Nik Sharma is the founder and CEO of Sharma Brands, a consultancy with a focus on direct-to-consumer brands, as well as the CEO of Hoox, a digital marketing agency. He has invested in numerous DTC companies, including Cadence, Chamberlain Coffee, and Haus. Sharma also co-hosts a DTC podcast, Limited Supply, and writes the weekly Nik Sharma Newsletter, which has 37,000+ subscribers. We recently asked Sharma about why some DTC brands soar (and others sputter) at a virtual Retail Brew Checkout event. Watch the entire conversation with Sharma here.

This interview has been edited and condensed for clarity.

Before investing in DTC companies, what are the key things you look at?

Is this something that I would be a customer of? If I can see myself as a customer, I can be a lot more valuable to them when it comes to ideation or partnerships or helping them through different things on the marketing side. That’s really my expertise.

The other thing is: Is this product solving a real problem, or is this the nth version of something that’s already launched before?...What is their path to eight figures in revenue? How are they going to hit $10 million?

What’s a specific example of DTC that you decided to invest in because they were unique and solving a problem?

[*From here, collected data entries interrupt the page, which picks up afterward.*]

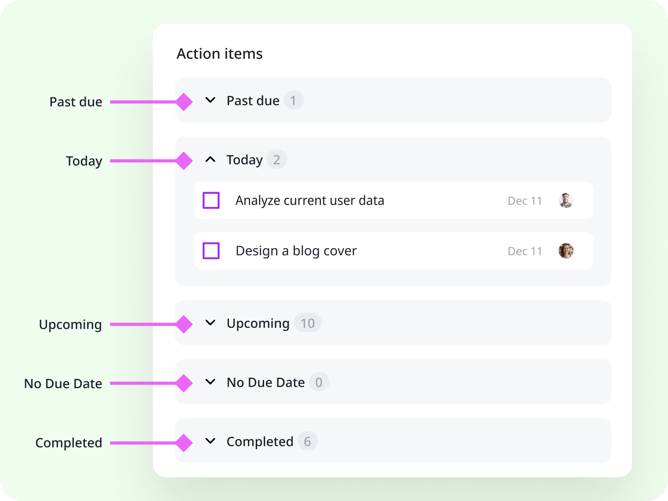This screenshot has width=668, height=501.
Task: Click the Dec 11 date on Analyze current user data
Action: coord(525,200)
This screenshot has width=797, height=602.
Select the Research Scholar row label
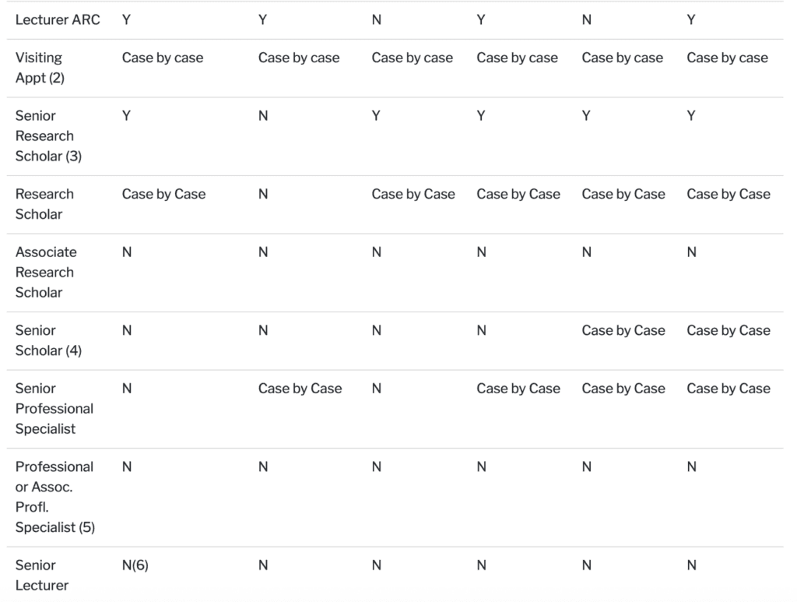44,204
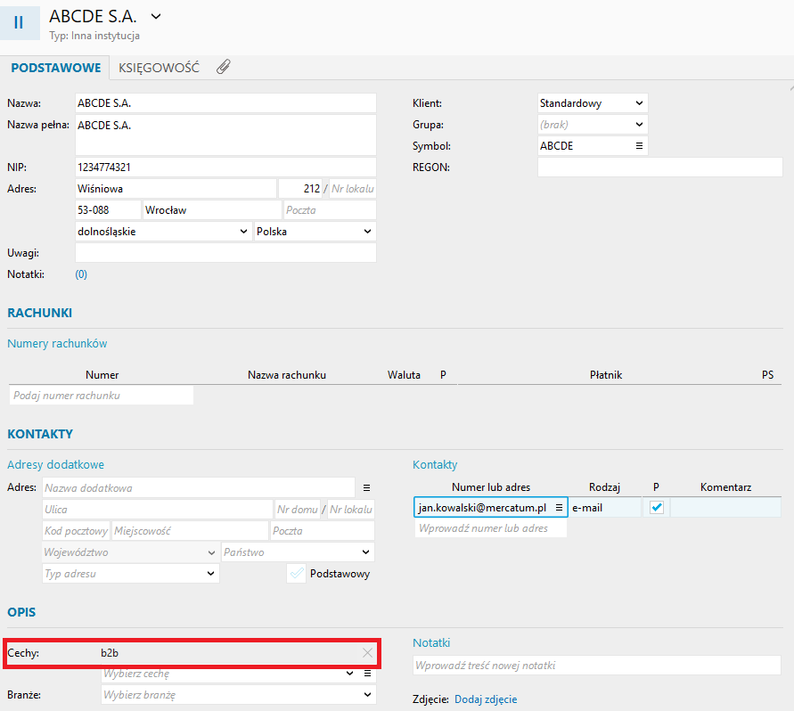Viewport: 794px width, 711px height.
Task: Switch to the KSIĘGOWOŚĆ tab
Action: tap(159, 68)
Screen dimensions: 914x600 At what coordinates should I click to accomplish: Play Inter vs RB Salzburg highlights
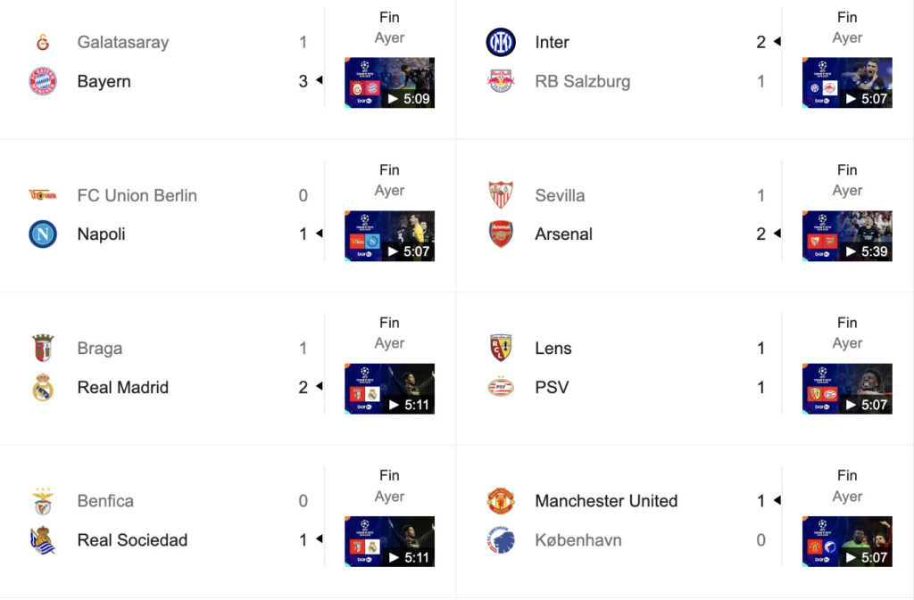pyautogui.click(x=847, y=83)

One is the Jolie showerhead brand. They position themselves as a beauty tool, a beauty device. What they are solving is basically the water that’s in our pipes today [contains] chemicals and what they do is they filter [materials like chlorine and hard metals] out of the tap water, which makes your skin a lot more hydrated. It keeps your hair from getting dandruff and keeps your skin from getting eczema. And so these are solving a real problem that people have, you know–customers who have eczema, they use a Jolie showerhead, [and] all of a sudden it starts to go down.

What’s interesting to me about Jolie is that it’s a showerhead, which is normally a hardware store item, but it’s being positioned as a beauty product. Plus, it’s a subscription model because you have to keep buying filters to filter all this gunk out of the water.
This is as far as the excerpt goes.